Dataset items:
■ ■ ■ ■ ■ ■ ■

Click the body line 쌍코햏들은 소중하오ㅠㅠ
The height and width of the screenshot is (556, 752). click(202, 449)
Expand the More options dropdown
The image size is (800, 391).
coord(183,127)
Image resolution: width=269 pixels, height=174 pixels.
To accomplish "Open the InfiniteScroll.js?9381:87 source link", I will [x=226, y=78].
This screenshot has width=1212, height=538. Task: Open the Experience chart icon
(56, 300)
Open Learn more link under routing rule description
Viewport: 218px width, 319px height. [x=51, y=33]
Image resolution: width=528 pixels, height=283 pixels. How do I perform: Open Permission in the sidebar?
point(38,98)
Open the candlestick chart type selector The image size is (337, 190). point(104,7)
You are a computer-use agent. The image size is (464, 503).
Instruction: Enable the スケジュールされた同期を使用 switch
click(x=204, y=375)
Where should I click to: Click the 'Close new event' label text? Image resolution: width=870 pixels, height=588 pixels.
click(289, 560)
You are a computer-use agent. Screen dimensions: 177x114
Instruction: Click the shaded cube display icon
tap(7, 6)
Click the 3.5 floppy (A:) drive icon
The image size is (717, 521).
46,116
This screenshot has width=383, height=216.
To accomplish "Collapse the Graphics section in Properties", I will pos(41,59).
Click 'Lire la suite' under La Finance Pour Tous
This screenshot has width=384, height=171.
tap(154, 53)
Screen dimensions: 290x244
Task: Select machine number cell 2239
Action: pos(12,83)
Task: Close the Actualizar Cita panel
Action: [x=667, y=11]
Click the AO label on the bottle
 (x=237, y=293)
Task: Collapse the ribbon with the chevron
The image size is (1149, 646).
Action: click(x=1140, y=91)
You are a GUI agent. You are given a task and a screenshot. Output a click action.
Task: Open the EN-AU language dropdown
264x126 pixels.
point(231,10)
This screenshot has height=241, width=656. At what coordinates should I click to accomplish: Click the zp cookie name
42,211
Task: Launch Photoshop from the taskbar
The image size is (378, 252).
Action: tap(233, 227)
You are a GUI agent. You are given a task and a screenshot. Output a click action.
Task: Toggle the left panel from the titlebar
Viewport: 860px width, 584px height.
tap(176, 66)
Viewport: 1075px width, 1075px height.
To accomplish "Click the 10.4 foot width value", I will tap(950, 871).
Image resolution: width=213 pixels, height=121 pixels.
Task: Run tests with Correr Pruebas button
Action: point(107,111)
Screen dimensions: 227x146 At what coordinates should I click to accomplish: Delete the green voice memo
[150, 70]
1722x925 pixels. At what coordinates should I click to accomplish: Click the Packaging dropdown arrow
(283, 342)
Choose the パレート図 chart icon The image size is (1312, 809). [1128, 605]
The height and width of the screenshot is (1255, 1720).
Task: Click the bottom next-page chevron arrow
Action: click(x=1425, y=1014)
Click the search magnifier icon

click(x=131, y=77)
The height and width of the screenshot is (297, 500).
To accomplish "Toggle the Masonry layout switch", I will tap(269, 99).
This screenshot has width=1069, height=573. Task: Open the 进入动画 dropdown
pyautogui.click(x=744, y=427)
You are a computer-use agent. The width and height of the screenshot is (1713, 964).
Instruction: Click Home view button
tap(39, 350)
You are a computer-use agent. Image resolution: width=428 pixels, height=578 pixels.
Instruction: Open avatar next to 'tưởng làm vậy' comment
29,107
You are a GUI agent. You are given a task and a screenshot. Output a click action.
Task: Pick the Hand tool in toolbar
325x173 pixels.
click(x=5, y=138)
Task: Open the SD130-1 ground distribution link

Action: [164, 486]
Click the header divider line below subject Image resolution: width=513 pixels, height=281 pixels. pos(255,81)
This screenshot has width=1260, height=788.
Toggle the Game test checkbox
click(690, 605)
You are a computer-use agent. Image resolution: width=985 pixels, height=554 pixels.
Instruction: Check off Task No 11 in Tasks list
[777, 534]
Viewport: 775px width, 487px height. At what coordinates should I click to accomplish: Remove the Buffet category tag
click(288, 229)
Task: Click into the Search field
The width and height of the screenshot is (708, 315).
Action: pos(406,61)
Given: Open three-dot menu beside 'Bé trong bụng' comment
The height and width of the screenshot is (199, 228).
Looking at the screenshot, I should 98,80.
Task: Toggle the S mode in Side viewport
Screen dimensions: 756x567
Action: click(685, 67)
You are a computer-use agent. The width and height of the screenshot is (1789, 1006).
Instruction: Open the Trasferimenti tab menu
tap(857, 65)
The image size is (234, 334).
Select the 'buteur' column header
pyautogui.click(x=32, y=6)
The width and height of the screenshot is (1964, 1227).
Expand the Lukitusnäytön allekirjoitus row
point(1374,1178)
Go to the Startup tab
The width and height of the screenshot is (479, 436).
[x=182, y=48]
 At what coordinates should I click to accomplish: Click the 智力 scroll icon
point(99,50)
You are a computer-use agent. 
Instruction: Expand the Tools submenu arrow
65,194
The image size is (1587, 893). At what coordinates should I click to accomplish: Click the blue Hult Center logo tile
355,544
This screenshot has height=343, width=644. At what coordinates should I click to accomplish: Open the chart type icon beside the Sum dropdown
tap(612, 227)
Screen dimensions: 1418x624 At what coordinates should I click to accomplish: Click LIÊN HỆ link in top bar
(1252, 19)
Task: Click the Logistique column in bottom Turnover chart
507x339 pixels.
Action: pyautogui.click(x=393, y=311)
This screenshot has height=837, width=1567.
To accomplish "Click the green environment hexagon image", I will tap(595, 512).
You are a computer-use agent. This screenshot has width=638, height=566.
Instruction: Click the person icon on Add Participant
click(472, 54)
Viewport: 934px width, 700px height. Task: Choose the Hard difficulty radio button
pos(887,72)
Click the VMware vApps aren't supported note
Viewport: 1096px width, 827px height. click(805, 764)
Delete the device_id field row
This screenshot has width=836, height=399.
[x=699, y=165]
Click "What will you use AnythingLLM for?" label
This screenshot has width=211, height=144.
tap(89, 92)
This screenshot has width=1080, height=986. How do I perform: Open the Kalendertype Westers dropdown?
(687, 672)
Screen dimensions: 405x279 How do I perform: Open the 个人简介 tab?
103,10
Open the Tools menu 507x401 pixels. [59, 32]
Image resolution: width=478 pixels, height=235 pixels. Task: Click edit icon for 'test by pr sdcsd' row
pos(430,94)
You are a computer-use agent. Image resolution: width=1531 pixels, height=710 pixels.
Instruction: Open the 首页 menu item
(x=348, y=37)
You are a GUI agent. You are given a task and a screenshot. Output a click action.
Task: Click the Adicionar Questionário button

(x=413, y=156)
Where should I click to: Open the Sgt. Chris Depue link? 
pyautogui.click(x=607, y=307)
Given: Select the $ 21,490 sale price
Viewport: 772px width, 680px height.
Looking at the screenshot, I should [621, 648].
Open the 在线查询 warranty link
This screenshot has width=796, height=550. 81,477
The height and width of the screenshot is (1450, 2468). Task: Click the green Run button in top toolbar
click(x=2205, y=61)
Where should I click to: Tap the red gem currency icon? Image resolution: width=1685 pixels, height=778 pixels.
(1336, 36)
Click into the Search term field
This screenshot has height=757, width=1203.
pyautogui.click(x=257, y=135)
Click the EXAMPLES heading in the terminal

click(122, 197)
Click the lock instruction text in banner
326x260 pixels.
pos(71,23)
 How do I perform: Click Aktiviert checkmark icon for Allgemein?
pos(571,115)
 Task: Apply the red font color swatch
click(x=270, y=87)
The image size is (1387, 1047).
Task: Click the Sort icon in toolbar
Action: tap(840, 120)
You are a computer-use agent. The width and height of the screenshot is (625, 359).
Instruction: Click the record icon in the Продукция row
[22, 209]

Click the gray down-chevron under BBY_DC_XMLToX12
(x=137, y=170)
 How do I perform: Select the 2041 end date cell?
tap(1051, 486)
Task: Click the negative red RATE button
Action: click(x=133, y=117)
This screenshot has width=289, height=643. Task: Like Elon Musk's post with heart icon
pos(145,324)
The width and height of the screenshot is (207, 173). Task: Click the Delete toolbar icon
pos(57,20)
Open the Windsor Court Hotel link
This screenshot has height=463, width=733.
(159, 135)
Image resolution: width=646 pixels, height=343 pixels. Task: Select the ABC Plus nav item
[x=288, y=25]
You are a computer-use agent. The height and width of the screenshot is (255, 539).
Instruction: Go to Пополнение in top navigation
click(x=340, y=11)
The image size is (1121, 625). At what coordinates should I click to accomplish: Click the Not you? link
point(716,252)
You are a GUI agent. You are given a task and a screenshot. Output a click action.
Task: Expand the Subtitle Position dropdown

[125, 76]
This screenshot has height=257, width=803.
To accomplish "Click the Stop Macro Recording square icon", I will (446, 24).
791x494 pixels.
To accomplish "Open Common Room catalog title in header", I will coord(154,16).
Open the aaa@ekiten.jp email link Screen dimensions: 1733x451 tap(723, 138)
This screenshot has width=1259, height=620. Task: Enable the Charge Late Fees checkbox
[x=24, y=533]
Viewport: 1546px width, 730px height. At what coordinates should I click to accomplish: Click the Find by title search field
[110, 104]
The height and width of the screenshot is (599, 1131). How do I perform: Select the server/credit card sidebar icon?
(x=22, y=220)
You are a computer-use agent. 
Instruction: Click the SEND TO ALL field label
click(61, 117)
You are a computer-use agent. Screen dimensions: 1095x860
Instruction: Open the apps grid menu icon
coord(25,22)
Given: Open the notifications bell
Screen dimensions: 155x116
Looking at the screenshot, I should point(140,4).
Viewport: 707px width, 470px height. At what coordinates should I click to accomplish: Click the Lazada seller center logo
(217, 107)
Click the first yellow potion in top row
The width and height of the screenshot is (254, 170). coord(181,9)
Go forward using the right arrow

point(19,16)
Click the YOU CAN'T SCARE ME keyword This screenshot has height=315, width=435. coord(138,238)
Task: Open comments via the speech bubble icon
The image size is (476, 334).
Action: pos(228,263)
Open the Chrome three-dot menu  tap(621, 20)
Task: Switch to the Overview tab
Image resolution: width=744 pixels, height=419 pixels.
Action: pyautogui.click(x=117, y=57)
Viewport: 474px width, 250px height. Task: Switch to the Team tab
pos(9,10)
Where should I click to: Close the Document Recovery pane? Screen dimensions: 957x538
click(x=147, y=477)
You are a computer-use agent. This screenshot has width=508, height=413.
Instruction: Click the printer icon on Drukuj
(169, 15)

■ ■ ■ ■ ■ ■ ■

_THE REQUEST_
Format the lines in the stretch from the line containing "Where should I click to: Click" through the line containing "click(289, 560)" as a two-column CSV with columns named instruction and action. Write one row for each request, giving its text and its answer, each in a single quoted field with line breaks turned into spaces.

_THE REPLY_
instruction,action
"Where should I click to: Click the 'Close new event' label text? Image resolution: width=870 pixels, height=588 pixels.","click(289, 560)"